Our Evaluation of Jenkins
Jenkins is an open source automation tool written in Java which supports continuous integration. The Hudson project was the precursor to Jenkins which was orignally started by Sun Microsystems, after the acquisition of Sun Microsystems by Oracle, Jenkins was forked from Hudson and its independent community was formed. After this, Jenkins has became the most popular automation tool in software industries.
Simple workflow of how Jenkins works
- Developers change their source code.
- Jenkins picks up the changed source code and triggers a build that runs any tests that are required.

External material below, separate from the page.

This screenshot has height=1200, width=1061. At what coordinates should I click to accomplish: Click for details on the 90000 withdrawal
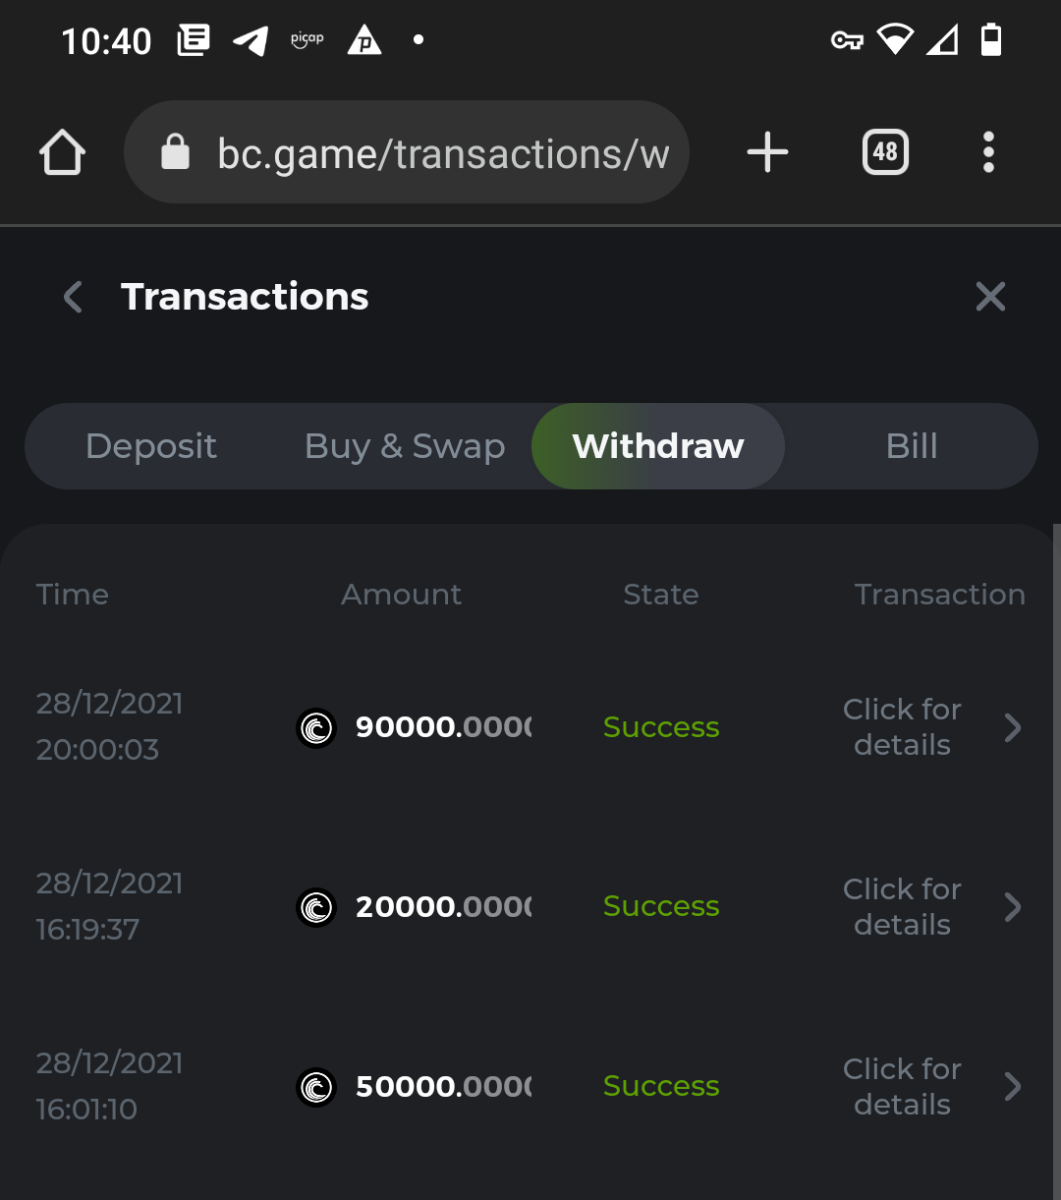(x=902, y=727)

- The build output is available on the Jenkins dashboard. Automatic notifications can be sent to user regarding code status.
This will help us understand CI, CD and Jenkins easily.
Why Jenkins is better than Continuous Integration tools
- Jenkins is widespread.
- It is interconnected very well with over a 1000 plug-ins that allow easy integration with development, testing and deployment tools.
Why Jenkins is good?
- Jenkins is an automation tool that spans the entire development cycle from Building to Deployment.
- Jenkins has over 1400 plugins which helps it to integrate with any other tool across different platforms and framework.
- It has a master-slave architechture and allows us to create nodes depending on the task in hand i.e., you can create different Jenkins node to handle tasks such as build, delpoy, test etc.
- Jenkins supports git and many other version control systems.
- It is most active automation server tool installed in the software industry and is estimated to have more than 1 million users.
- Jenkins uses less memory for installation compared to other automation tools.
- Jenkins can be installed on most popular operating systems.
- The Jenkins community is vastly large and hence we can get support for many of the issues.
Cons of using Jenkins
- Jenkins is not free for private repositories.
- Even though Jenkins can be installed on windows, it does not provide further support for windows users.